Second, knife steels are all about a compromise. As Sal Glesser once wrote over on the Spyderco Forum: corrosion resistance, toughness, hardness, and price – pick three. You can get something that does everything, that resists rust, that is tough as taffy, and his hard as rock, but it will cost you…a ton.  SM100 (Nitinol 60) is probably as close to the perfect blade material as we have right now, and it is staggeringly expensive. Some of the nitrogen steels like Elmax are also close, but they are also pretty expensive. Understanding the balance between the three traits is key to picking the right blade steel.

Corrosion Resistant Steels

If you are doing a lot of tasks that involve liquids, such as food prep or hunting, you should probably prioritize corrosion resistance. If you are working in and around water, then you probably need to step up to one of the super corrosion resistant steels. Additionally, if you EDC something in a hot or moist environment, you probably need something with good corrosion resistance.

I have found that corrosion resistance means a few things. It’s not just rust, but staining as well. You probably already know that rust can impact a knife’s performance, but so can stains. For example, when I was reviewing the Kershaw Injection, the bead blasted 8Cr13MoV took a very pronounced stain. That stain, in turn, impacted how smoothly and easily the knife sliced, especially through fibrous materials like meats, cardboard, and rope. Be aware of that.


Steels that I have found to have good corrosion resistance include VG-10, the SAK steel 1.4116, M390, Elmax, Duratech 20CV, N690, Carpenter’s BD-1, and S30V and S35V. I also like Sandvik’s 14C28N, which is a newer steel found almost exclusively on USA Made Kershaws. It is quite good. If you need something more than that in terms of corrosion resistance, you are probably going to have to step up to a specialty steel like H1, XT15, or even carbon deposited Titanium. Additionally, the steel’s finish impacts corrosion resistance. A bead blast finish is more corrosive than a mirror finish as the grains of the steel are more exposed.

Tough Steels

If you are doing a lot of chopping or prying you should probably invest in tough steel. Remember, toughness is the ability to resist chipping or breaking. It is, in a way, the opposite of hardness. A tough steel will bend but not break. It will need a great deal more sharpening and stropping than a hard steel. As a simple example, taffy is tough while ice is hard. Taffy will almost never shatter, but it will bend pretty easily. Conversely, ice will shatter but never bend. Steel works the same way. Tough steels don’t chip; hard steels do.

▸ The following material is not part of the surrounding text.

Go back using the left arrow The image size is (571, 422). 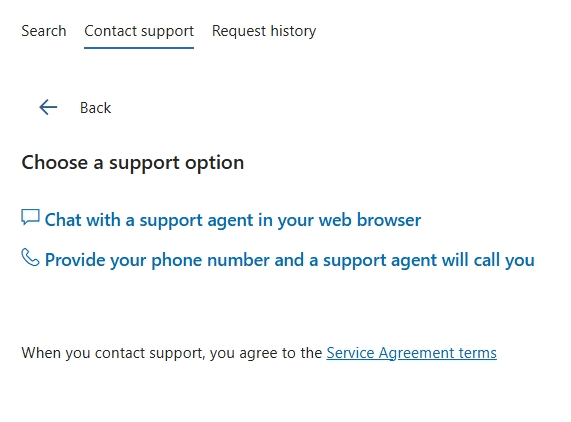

For tough steels I like 154CM (though it is also relatively hard), M4 (both hard and tough), 1095, 5160, SK-5, and AUS-8. 3V from Crucible has a great reputation as a uber tough steel, but it is still premium priced. INFI has a great reputation, but I have never used it. My favorite tough steel that I have used is probably 1095, especially the 1095 as heat treated by ESEE and Rowan. This steel is positively brutal; it can be chopped, hacked, pried, and hammered with no real impact. I also like SK-5, which is noticeably softer than 1095 but easier to sharpen. A lot of tough steels are non-stainless, or carbon steels, so they have even less than normal corrosion resistance.

Hard Steels

People have become obsessed with hardness, almost at the expensive of everything else. The super steel arms race seems focused solely on higher Rockwell numbers (expressed as HRc). We are seeing steels like ZDP-189 and M4 that have HRc numbers in the mid to high 60s on production knives, and in the custom world we have REX 121, which is hard enough to work like a carbide. I do not think there are many tasks that folks do on a regular basis that need such hard steels. If you don’t like sharpening, then hard steels will help, but this is a Faustian bargain. When you do actually have to put an edge back on a blade, you will pay dearly in terms of time and effort.


Hard steels include the aforementioned ZDP-189 and M4, as well as Elmax, M390, Carpenter’s CTS-XHP, and CTS-204P. Crucible’s S30V, S35VN, S90V, and S110V are all very hard as well, though many choose to leave S30V softer than recommended to address problems with chipping. D2 is probably the most widely used, very hard steel. Additionally, ATS-34 and 154CM can get quite hard.


If you aren’t afraid of sharpening, then you can get away with a cheaper steel. Hardness is probably the most expensive trait to prioritize as you can get very tough and very corrosion resistant steels for cheap, but aside from D2 all of the very hard steels are pricey. As my sharpening skills have improved, I have enjoyed AUS-8 and even the budget steel 8Cr13MoV much more. In particular, some formulations of 8Cr13MoV are very good (like those used by AG Russell), and some are very bad (like those used in bead blasted Kershaws or Spydercos). Chemistry is part of the equation, as is finish and grind.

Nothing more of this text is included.